Les infections par les virus Influenza demeurent un enjeu majeur de santé publique par leur impact continu sur la santé humaine et animale. Chez l’Homme, ils sont responsables des épidémies récurrentes de grippe saisonnière, qui causent environ 500 000 décès annuels (Organisation mondiale de la santé, 2025). Les virus Influenza de type A, du fait de l’existence d’un réservoir animal, sont régulièrement à l’origine de l’émergence de nouveaux virus pouvant donner lieu à des zoonoses, voire à des pandémies [1]. L’un des mécanismes de leur variabilité génétique repose sur la nature segmentée de leur génome, constitué de huit molécules distinctes d’ARN viral (ARNv), chacune associée à des protéines spécifiques du virus au sein d’un complexe ribonucléoprotéique (RNP). Lorsqu’un hôte est coinfecté par un virus d’origine humaine et un virus d’origine animale, un échange de segments génomiques (réassortiment génomique) peut survenir, favorisant l’émergence de nouveaux génotypes viraux potentiellement plus virulents. La propagation mondiale, depuis 2021, de virus Influenza aviaires fortement pathogènes de sous-type H5N1, appartenant au clade 2.3.4.4b, constitue une préoccupation majeure. Ces virus, détectés sur la quasi-totalité des continents, présentent un spectre d’hôtes élargi, ce qui accroît leur potentiel zoonotique et le risque pour la santé publique [2].

Le processus de réassortiment génomique dépend des mécanismes qui contrôlent l’assemblage et le transport coordonné des RNP viraux dans la cellule, depuis leur site nucléaire de réplication jusqu’à la membrane plasmique, site du bourgeonnement des virions. La petite GTPase RAB11A, une protéine cellulaire impliquée dans le recyclage des endosomes, joue un rôle essentiel dans le transport de ces RNP vers la périphérie de la cellule [3], mais les mécanismes moléculaires de ce transport restent mal compris.
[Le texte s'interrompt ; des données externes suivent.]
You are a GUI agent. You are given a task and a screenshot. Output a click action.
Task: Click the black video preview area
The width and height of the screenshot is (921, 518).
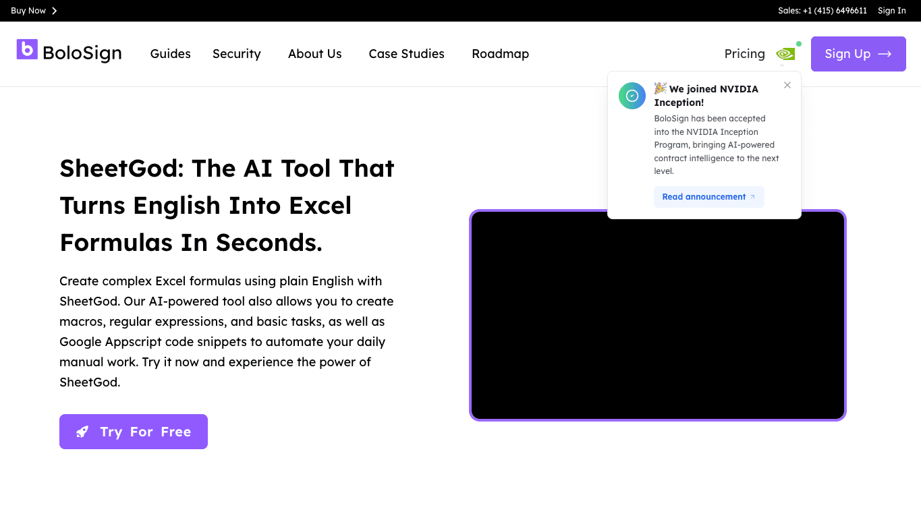click(658, 315)
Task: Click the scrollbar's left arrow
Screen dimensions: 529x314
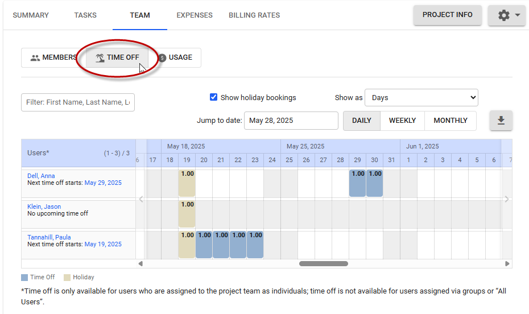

Différentes études ont montré qu’au cours de l’infection, RAB11A est détournée de sa fonction canonique et perd sa capacité à interagir avec certains de ses partenaires, comme les protéines RAB11-FIP [4] ou le moteur moléculaire dynéine [5]. Les résultats d’autres études indiquent qu’au cours de l’infection, RAB11A est relocalisée à proximité de membranes du réticulum endoplasmique fortement remodelées. Elle contribue à la formation d’organelles liquides qui favorisent les interactions entre segments génomiques [6], et de structures vésiculaires atypiques recouvertes de RNP viraux (irregularly coated vesicles, ICV), qui semblent se former à partir des membranes du réticulum endoplasmique et sont également présentes à la membrane plasmique [7]. Cependant, ni les facteurs moléculaires impliqués dans la biogenèse des ICV, ni la composition des membranes du réticulum endoplasmique dont elles sont issues n’ont été élucidés.

C’est dans ce contexte que notre étude a permis de mettre au jour une machinerie cellulaire détournée par le virus et qui, en coordination avec RAB11A, modifie la composition lipidique des membranes du réticulum endoplasmique pour favoriser l’export des RNP viraux vers les sites de bourgeonnement des virions à la membrane plasmique [8].

L’infection par les virus influenza A remodèle le réticulum endoplasmique et y mobilise RAB11A pour assurer le trafic cellulaire des RNP viraux

Pour caractériser la nature des membranes du réticulum endoplasmique dont l’architecture est modifiée au cours de l’infection, nous avons analysé par immunofluorescence les feuillets (contenant la protéine CLIMP63) et les tubules1 (contenant la protéine RTN3) dans des cellules A5492, infectées ou non par le virus influenza A/WSN/33 (H1N1). Alors que les membranes du réticulum contenant RTN3 ont une distribution inchangée en cas d’infection, celles contenant CLIMP63 présentent au contraire un profil aberrant et s’étendent vers la périphérie des cellules infectées, tandis qu’elles s’accumulent dans la région périnucléaire dans les cellules non infectées (Figure 1A). Cette redistribution indique que l’infection par le virus influenza A induit une réorganisation spécifique des feuillets du réticulum endoplasmique. Nous avons ensuite évalué le rôle potentiel de la protéine RAB11A dans ce remodelage. Sa déplétion par la technique des petits ARN interférents (siRNA) ne perturbe pas le remodelage viro-induit des feuillets du réticulum endoplasmique, mais elle empêche la formation des inclusions cytoplasmiques typiques des RNP viraux, détectées par immunofluorescence en utilisant un anticorps dirigé contre la nucléoprotéine virale NP (Figure 1B). L’analyse des profils d’intensité de fluorescence indique que la déplétion de RAB11A tend même à renforcer la proximité spatiale des RNP viraux et des membranes des feuillets du réticulum endoplasmique [8]. Le fait qu’en absence de RAB11A, les RNP viraux continuent à s’associer aux membranes du réticulum endoplasmique remodelées par l’infection et s’y accumulent suggère que RAB11A est requise en aval de cette interaction, pour faciliter le transfert des RNP viraux à la membrane plasmique.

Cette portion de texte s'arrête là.